Machine learning to predict the clinical utility of biomedical research

A machine learning model to predict which scientific advances are likely to eventually translate to the clinic has been developed by Ian Hutchins and colleagues in the Office of Portfolio Analysis (OPA), a team led by George Santangelo at the National Institutes of Health (NIH).

This work published in the journal PLOS Biology aims to decrease the interval between scientific discovery and clinical application. The model determines the likelihood that a research article will be cited by a future clinical trial or guideline, an early indicator of translational progress.

Researchers have quantified these predictions as a novel metric called “Approximate Potential to Translate” (APT). Approximate Potential to Translate values can be used by researchers and decision-makers to focus attention on areas of science that have strong signatures of translational potential. Although numbers alone should never be a substitute for evaluation by human experts, the Approximate Potential to Translate metric has the potential to accelerate biomedical progress as one component of data-driven decision-making.

The model that computes Approximate Potential to Translate values makes predictions based upon the content of research articles and citations. A long-standing barrier to research and development of metrics like Approximate Potential to Translate is that such citation data has remained hidden behind proprietary, restrictive, and often costly licensing agreements. To disrupt this impediment to the scientific community, to increase transparency, and to facilitate reproducibility, OPA has aggregated citation data from publicly available resources to create an open citation collection (NIH-OCC).

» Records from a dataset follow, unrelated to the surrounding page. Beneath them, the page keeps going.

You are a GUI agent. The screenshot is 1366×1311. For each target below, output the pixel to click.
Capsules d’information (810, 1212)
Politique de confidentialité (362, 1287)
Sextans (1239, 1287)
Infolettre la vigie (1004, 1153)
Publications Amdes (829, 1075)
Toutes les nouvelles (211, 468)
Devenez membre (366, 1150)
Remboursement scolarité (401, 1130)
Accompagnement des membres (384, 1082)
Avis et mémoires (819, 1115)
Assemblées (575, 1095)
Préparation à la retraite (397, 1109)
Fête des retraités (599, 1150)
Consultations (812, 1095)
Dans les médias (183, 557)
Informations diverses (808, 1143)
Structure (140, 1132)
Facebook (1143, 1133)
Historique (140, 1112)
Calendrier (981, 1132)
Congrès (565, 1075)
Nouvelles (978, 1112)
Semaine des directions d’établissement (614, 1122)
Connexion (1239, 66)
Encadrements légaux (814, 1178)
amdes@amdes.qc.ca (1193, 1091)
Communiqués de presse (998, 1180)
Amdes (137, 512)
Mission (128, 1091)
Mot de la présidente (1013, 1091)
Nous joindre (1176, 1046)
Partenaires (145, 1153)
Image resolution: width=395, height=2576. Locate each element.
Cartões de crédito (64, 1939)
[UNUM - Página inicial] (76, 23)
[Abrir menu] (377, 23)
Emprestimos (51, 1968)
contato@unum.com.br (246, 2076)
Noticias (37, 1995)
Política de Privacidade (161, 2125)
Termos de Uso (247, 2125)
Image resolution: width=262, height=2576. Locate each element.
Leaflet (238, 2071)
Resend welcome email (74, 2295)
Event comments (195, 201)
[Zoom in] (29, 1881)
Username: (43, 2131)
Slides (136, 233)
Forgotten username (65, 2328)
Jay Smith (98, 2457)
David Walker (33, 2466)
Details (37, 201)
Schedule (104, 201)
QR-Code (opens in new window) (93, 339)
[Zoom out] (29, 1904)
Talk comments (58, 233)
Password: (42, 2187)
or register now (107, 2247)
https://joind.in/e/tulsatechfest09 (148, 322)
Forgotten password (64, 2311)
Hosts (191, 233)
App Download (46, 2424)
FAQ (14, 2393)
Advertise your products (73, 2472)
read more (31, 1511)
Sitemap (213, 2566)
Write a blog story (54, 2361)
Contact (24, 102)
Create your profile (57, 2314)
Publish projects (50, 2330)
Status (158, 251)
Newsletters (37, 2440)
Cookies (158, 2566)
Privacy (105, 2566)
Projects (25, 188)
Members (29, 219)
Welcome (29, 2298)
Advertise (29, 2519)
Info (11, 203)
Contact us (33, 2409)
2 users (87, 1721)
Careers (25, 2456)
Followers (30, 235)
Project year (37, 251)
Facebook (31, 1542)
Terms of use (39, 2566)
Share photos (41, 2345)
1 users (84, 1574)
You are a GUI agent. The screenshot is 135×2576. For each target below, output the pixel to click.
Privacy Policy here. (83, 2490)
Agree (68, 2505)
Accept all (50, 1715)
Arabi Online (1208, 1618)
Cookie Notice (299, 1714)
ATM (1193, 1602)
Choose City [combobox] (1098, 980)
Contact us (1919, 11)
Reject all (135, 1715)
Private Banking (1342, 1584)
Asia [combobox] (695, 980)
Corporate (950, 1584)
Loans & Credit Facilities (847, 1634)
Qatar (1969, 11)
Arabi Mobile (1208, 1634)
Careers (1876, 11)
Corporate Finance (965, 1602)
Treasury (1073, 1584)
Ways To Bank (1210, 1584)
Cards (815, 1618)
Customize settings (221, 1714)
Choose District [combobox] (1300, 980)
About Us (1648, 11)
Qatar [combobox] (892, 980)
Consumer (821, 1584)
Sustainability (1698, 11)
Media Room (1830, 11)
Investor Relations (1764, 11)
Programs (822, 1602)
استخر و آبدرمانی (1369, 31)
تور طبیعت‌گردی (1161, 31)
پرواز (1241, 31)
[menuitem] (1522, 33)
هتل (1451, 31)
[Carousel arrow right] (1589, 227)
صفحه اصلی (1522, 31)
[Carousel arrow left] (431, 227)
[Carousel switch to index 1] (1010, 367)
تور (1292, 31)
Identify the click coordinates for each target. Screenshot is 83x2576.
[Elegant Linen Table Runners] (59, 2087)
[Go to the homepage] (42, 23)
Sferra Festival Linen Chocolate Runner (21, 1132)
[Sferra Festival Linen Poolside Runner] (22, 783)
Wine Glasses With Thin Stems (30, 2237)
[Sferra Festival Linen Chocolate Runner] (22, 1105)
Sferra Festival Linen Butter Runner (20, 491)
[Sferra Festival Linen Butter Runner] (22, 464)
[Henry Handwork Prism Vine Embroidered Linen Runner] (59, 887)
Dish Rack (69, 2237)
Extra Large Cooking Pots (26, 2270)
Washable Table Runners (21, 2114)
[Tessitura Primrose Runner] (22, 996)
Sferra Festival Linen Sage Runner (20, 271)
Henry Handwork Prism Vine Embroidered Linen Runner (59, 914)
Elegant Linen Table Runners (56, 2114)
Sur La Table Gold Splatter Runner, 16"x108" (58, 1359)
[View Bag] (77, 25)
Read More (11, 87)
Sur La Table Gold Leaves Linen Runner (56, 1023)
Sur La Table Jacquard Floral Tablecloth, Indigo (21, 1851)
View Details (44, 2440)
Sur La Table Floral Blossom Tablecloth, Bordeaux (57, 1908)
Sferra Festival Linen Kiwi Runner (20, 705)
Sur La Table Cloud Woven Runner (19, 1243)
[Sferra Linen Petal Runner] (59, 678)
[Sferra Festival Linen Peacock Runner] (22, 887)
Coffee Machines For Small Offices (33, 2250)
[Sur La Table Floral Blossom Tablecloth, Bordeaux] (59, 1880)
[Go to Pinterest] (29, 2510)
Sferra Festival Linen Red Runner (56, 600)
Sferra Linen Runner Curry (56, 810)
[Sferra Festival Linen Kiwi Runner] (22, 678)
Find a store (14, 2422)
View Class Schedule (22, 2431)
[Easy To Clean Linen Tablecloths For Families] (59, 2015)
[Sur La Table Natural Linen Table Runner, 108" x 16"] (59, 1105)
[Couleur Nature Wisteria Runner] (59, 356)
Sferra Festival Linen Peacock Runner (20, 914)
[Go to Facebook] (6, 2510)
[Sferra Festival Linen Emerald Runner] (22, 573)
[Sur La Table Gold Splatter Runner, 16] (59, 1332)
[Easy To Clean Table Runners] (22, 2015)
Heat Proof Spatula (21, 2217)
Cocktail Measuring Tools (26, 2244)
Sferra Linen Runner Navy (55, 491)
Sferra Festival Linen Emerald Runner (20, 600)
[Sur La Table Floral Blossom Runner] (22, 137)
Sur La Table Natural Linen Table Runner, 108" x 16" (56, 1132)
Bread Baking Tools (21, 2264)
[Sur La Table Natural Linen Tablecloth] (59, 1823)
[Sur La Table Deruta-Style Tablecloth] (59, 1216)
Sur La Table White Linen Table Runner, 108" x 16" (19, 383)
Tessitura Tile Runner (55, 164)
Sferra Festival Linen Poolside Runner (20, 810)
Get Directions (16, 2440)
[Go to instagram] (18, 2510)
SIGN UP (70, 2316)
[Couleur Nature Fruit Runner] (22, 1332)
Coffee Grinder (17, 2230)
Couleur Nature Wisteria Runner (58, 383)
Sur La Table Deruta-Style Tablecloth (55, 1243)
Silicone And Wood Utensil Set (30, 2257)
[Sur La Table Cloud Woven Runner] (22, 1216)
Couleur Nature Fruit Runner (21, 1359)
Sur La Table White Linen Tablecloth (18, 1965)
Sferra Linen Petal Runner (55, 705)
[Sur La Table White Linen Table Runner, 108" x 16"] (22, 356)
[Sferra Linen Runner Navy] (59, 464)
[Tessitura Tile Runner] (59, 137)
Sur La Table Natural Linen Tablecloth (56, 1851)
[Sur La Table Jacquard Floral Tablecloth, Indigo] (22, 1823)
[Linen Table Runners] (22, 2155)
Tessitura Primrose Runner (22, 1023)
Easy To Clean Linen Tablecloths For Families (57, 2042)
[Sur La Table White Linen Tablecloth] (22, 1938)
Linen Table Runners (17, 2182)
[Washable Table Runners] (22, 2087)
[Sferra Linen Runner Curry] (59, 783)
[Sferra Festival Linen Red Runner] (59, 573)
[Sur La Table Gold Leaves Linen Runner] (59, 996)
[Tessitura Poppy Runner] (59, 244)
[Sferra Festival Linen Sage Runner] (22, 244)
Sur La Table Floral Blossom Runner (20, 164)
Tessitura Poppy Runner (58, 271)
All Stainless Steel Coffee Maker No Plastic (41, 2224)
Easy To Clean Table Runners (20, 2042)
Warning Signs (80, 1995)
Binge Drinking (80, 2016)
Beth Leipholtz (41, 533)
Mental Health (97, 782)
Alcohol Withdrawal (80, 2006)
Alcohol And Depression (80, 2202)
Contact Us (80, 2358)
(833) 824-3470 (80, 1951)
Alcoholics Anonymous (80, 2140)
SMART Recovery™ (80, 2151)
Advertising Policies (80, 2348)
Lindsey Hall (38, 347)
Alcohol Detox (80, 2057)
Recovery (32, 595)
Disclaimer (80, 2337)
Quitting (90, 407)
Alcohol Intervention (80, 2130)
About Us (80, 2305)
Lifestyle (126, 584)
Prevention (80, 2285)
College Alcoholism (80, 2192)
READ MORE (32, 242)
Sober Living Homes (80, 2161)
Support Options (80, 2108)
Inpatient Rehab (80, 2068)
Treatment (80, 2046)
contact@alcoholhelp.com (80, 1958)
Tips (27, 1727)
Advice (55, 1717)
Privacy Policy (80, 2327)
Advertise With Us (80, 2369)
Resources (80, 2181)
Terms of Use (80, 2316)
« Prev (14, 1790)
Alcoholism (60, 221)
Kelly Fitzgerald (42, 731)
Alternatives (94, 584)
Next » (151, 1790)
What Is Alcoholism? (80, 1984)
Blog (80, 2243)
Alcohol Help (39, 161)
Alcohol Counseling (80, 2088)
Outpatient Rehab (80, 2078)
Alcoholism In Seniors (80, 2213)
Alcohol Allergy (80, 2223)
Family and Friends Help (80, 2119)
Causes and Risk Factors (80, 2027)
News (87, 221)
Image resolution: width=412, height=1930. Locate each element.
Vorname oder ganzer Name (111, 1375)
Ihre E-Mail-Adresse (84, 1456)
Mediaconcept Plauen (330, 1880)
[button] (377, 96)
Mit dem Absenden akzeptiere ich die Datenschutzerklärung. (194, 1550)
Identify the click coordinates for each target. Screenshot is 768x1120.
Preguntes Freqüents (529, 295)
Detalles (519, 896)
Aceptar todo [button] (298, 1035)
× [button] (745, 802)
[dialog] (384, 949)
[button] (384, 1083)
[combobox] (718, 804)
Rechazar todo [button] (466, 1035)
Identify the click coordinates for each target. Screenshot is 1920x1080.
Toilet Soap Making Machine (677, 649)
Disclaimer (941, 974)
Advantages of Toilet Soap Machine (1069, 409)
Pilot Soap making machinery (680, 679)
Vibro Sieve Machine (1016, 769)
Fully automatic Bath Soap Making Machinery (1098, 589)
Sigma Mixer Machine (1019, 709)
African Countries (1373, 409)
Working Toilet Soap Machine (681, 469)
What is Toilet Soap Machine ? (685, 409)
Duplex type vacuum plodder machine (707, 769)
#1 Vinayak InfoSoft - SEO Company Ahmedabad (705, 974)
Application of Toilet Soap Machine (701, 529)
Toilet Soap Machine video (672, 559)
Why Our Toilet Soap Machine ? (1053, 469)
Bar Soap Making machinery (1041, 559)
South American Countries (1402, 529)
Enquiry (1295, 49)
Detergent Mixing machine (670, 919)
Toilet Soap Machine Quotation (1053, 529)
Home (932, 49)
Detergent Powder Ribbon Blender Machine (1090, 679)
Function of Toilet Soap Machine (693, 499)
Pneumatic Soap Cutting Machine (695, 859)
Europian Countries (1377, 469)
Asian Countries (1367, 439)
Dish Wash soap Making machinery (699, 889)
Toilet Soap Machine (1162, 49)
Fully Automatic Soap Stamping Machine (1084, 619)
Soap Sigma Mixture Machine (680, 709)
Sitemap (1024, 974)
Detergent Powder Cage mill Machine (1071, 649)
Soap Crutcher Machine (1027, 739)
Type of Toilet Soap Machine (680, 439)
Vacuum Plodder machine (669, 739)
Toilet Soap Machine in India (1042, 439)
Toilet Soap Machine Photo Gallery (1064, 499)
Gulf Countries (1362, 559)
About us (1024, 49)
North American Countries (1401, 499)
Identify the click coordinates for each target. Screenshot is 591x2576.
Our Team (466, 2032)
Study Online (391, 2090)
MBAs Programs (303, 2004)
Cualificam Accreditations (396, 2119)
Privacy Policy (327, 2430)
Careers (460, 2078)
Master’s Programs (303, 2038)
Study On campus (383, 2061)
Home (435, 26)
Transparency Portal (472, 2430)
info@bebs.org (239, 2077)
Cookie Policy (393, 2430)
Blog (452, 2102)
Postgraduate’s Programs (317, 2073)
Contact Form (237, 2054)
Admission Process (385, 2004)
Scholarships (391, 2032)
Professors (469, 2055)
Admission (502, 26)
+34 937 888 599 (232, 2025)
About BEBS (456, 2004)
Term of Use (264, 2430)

The open citation collection comprises over 420 million citation links at present and will be updated monthly. For publications since 2010, the open citation collection is already more comprehensive than leading proprietary sources of citation data. Citation data from the open citation collection are used to calculate both Approximate Potential to Translate values and Relative Citation Ratios (RCRs). The latter, a measure of scientific influence at the article level, normalized for the field of study and time since publication.

Approximate Potential to Translate values and the open citation collection are publicly available as components of the iCite webtool. This tool will continue as the primary source of Relative Citation Ratios data.